Le 20 juillet, les Russes essuyaient devant Plewna une défaite sanglante.

Alexandre II mandait, le soir même, à sa maitresse :

La grande faute a consisté en ce que le général Krüdener, tout en connaissant la supériorité numérique des Turcs, se soit décidé à les attaquer, comme il en avait reçu l’ordre. Mais, en prenant sur lui la responsabilité de ne pas l’exécuter, il aurait conservé plus d’un millier de vies humaines et évité une déroute complète, car il faut avouer que cela en est une. Heureusement encore que les Turcs n’ont pas poursuivi les débris de nos braves ; sinon, peu de monde se serait sauvé.

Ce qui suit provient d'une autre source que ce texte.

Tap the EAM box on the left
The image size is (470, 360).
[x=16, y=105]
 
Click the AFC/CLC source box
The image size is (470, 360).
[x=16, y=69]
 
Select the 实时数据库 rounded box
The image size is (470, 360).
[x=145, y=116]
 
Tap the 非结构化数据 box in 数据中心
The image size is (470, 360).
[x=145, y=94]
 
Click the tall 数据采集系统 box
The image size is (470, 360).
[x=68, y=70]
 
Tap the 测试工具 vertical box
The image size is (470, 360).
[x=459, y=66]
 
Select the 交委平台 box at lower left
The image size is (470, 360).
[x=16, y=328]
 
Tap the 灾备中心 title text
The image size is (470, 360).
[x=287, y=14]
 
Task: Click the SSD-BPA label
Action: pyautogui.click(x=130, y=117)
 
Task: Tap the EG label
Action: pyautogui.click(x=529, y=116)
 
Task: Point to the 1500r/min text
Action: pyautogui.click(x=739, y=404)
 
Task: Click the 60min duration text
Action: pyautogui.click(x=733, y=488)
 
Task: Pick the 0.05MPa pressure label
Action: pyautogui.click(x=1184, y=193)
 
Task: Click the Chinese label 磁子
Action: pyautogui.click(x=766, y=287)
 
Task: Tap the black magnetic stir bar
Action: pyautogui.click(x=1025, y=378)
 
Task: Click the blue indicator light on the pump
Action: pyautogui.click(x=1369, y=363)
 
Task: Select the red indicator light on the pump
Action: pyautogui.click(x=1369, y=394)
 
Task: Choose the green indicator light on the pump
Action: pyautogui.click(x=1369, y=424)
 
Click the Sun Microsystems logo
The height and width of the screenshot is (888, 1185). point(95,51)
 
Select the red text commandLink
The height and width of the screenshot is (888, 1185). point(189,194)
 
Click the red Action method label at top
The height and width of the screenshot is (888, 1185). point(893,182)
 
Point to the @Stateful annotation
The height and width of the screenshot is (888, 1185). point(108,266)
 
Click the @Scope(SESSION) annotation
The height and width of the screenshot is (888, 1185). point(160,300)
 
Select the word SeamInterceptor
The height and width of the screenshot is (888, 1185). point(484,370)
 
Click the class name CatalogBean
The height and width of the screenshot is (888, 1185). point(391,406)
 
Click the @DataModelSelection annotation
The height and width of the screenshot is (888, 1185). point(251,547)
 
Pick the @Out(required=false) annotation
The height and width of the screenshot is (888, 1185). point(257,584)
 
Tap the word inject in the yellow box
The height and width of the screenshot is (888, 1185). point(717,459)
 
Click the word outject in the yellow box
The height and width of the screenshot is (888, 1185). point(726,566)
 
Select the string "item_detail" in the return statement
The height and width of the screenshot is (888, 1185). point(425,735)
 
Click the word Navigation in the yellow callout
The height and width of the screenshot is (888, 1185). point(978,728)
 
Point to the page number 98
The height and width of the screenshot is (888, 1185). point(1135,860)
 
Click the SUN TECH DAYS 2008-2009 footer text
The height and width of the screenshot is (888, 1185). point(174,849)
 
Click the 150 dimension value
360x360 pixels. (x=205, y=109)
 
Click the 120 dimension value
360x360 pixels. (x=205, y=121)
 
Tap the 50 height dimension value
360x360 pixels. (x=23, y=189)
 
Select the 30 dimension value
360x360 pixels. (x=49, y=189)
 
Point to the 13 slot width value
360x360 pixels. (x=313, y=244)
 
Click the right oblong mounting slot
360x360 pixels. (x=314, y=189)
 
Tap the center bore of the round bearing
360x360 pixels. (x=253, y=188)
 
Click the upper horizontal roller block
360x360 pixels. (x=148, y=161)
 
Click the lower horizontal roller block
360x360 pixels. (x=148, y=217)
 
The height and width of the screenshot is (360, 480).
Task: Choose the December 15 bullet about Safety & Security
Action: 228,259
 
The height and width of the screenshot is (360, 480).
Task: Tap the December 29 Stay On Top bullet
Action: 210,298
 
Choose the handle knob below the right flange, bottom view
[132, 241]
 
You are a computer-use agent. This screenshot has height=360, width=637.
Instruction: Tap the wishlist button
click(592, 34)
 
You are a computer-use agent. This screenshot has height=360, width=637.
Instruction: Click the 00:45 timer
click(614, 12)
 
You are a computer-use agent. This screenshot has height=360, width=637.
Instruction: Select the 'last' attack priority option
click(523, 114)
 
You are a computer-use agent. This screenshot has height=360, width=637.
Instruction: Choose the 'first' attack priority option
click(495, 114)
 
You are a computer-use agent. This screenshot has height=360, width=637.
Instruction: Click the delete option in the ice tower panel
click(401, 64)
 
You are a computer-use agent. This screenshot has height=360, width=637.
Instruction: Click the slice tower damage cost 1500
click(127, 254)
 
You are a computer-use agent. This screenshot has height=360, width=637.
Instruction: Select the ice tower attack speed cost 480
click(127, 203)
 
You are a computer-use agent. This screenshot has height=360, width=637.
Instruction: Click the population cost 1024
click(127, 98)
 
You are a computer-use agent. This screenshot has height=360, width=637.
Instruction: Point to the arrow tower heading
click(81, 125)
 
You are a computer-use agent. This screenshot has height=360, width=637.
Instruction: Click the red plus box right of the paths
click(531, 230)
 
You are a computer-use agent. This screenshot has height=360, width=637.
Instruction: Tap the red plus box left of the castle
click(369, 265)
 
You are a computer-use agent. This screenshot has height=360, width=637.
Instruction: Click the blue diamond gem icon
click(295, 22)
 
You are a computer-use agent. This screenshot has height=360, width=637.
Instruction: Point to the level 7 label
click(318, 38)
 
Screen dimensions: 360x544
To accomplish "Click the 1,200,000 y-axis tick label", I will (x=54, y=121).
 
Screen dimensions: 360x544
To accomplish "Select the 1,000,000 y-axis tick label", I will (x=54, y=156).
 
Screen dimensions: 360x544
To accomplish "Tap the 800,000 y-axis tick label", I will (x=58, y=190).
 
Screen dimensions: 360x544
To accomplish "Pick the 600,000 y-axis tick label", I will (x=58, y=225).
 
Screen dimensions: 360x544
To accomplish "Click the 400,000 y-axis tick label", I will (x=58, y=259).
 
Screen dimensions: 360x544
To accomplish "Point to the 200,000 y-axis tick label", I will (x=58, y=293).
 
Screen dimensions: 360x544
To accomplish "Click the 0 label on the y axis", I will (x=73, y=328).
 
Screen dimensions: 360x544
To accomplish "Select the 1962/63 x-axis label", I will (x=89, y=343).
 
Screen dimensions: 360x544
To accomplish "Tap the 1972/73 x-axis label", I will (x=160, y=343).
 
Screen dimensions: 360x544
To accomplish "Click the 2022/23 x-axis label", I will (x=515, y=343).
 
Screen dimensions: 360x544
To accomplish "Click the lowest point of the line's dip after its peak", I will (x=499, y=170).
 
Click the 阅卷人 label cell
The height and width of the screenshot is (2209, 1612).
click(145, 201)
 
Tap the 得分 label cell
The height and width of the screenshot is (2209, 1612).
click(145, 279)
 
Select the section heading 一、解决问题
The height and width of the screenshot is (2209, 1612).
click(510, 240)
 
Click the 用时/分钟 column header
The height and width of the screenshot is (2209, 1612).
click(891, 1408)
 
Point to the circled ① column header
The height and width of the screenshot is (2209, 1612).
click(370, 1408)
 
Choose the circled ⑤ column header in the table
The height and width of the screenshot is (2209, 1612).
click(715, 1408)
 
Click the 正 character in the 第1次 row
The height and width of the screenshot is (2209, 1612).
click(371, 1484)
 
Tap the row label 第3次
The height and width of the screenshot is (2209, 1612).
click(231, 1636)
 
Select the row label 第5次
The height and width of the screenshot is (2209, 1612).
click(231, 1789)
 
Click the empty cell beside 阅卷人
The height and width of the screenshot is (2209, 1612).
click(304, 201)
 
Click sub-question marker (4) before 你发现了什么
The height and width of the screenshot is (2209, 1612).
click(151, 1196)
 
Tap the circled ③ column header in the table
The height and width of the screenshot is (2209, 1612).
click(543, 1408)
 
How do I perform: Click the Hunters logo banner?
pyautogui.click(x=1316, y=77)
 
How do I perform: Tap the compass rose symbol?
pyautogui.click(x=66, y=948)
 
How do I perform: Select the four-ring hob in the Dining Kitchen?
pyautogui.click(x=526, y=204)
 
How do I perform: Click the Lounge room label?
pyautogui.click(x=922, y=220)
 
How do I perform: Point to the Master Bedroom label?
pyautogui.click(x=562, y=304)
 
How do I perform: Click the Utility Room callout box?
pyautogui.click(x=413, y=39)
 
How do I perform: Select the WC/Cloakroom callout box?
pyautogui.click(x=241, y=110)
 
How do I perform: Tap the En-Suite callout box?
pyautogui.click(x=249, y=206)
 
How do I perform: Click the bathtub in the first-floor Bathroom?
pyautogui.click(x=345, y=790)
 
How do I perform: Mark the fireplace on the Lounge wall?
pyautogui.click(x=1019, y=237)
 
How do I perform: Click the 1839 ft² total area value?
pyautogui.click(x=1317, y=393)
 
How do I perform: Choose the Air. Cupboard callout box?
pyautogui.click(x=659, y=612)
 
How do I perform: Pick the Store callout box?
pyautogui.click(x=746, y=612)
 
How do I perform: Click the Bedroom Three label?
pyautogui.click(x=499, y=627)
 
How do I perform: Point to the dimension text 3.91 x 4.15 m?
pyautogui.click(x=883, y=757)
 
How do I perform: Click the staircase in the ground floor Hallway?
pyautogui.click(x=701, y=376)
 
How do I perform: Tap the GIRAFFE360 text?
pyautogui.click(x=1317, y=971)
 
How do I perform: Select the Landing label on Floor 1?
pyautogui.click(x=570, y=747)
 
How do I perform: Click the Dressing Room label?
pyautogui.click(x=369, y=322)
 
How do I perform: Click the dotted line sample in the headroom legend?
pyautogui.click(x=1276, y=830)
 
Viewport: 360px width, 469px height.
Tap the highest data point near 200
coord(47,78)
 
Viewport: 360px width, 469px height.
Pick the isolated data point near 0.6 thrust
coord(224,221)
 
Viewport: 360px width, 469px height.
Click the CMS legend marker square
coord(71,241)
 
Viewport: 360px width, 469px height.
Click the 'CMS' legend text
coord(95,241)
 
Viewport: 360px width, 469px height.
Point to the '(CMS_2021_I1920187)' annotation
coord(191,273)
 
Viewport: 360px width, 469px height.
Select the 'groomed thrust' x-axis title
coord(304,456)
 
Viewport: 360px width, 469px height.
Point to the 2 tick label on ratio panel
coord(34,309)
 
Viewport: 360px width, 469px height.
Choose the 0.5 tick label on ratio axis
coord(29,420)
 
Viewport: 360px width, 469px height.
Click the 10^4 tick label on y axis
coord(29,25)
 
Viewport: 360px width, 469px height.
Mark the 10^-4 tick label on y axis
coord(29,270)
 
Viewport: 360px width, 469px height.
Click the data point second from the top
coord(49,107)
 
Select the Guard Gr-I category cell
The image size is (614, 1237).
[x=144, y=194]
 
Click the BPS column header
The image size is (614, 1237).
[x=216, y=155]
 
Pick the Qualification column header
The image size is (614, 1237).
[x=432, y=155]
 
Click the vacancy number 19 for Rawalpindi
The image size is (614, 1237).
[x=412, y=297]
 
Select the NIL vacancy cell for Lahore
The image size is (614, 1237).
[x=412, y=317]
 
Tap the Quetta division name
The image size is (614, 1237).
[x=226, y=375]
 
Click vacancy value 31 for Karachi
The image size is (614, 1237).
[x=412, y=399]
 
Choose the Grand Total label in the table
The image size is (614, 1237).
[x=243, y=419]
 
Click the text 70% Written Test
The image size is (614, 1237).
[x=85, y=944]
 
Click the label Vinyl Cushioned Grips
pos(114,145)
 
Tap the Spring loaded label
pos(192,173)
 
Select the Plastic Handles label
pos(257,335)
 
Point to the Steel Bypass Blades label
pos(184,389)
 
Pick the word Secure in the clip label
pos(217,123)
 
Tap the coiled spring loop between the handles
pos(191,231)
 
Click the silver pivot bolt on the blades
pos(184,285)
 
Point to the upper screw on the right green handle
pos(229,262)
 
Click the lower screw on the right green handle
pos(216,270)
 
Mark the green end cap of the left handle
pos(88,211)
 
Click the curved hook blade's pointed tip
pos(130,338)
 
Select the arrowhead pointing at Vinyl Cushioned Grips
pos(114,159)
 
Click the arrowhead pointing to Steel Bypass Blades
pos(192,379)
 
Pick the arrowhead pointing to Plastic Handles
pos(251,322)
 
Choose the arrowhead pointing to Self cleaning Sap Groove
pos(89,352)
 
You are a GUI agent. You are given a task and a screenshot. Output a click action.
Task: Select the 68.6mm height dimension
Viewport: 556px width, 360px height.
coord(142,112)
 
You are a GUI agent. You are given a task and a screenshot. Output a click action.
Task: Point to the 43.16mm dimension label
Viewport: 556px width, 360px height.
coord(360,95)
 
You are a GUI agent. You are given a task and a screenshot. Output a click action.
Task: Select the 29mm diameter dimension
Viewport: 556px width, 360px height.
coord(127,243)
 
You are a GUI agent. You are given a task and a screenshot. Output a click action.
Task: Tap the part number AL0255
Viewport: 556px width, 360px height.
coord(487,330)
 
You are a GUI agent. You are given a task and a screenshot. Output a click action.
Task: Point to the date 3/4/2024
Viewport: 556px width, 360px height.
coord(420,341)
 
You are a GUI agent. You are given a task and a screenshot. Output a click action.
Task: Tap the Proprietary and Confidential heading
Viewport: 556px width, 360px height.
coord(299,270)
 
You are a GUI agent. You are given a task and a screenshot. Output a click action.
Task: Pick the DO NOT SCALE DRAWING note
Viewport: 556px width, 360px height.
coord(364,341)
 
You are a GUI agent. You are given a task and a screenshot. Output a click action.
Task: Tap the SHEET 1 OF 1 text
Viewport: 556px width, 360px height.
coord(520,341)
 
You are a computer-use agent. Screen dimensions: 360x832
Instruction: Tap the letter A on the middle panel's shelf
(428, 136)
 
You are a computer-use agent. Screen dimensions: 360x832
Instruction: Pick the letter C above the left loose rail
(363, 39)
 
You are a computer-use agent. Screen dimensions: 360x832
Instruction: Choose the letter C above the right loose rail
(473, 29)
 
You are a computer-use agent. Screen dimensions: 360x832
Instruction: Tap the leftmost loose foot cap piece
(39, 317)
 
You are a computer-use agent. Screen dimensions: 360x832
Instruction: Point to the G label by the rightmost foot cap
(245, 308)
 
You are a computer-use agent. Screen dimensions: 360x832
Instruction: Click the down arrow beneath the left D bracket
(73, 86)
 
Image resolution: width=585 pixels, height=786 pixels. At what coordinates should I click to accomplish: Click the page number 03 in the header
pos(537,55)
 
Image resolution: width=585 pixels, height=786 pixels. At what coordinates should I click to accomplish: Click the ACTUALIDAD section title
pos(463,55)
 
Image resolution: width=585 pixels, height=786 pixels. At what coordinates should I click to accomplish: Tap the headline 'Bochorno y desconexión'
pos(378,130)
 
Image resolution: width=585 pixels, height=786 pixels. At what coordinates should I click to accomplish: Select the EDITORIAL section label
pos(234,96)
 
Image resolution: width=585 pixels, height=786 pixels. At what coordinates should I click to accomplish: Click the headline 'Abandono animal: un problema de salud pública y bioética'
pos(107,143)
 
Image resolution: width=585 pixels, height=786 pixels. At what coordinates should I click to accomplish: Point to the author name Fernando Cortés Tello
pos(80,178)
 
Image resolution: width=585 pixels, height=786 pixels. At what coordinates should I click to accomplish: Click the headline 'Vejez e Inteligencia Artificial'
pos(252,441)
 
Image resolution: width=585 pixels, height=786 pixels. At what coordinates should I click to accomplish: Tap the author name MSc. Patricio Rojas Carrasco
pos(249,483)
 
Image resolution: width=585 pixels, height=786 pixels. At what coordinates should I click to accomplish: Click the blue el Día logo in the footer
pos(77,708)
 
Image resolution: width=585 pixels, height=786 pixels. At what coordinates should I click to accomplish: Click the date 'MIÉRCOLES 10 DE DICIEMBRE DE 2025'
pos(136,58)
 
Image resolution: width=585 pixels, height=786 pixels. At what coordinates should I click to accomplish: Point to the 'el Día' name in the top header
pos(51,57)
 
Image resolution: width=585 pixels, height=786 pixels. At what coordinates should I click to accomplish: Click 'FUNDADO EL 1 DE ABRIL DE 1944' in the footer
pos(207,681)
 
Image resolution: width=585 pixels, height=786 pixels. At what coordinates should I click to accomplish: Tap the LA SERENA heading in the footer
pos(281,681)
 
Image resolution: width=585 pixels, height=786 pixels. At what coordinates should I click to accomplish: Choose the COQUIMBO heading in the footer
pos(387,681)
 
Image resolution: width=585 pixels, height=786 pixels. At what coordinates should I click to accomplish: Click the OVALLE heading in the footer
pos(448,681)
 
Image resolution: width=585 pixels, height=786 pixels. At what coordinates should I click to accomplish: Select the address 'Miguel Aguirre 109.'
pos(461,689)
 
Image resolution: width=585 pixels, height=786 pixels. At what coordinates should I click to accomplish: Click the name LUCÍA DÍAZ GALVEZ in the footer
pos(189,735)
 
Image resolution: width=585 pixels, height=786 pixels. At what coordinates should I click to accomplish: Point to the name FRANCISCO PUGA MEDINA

J’avais reçu, ce matin, des nouvelles plus satisfaisantes de Londres, à la suite des rapports de Wellesley. Le langage des Anglais était devenu tout autre, et ils étaient tout prêts à employer leur influence sur la Turquie pour qu’elle nous demande la paix, aux conditions que nous exigerions. Je crains malheureusement que le désastre de Plewna ne leur fasse de nouveau changer de ton et ne rende les Turcs encore plus outrecuidants.

C’était en effet un désastre, qui fut aggravé, dix jours plus tard, devant les mêmes positions, par une deuxième défaite encore plus sanglante.

Il fallut arrêter l’offensive sur toute la ligne des Balkans, et même rappeler le général Gourko en arrière des défilés qu’il avait si brillamment conquis. Le grand-quartier général, qui s’était avancé jusqu’à Tirnovo, dut plier bagage en toute hâte pour se réfugier vers le Nord, à Biéla-Cervka, tandis que l’Empereur s’installait à vingt-cinq kilomètres du Danube, dans le village de Gorny-Studena. Enfin, si pénible que ce fût pour l’amour-propre russe, on se vit dans l’obligation de solliciter le concours des Roumains, qui envoyèrent aussitôt 40 000 hommes pour coopérer, sous les ordres du prince Charles, au blocus de Plewna.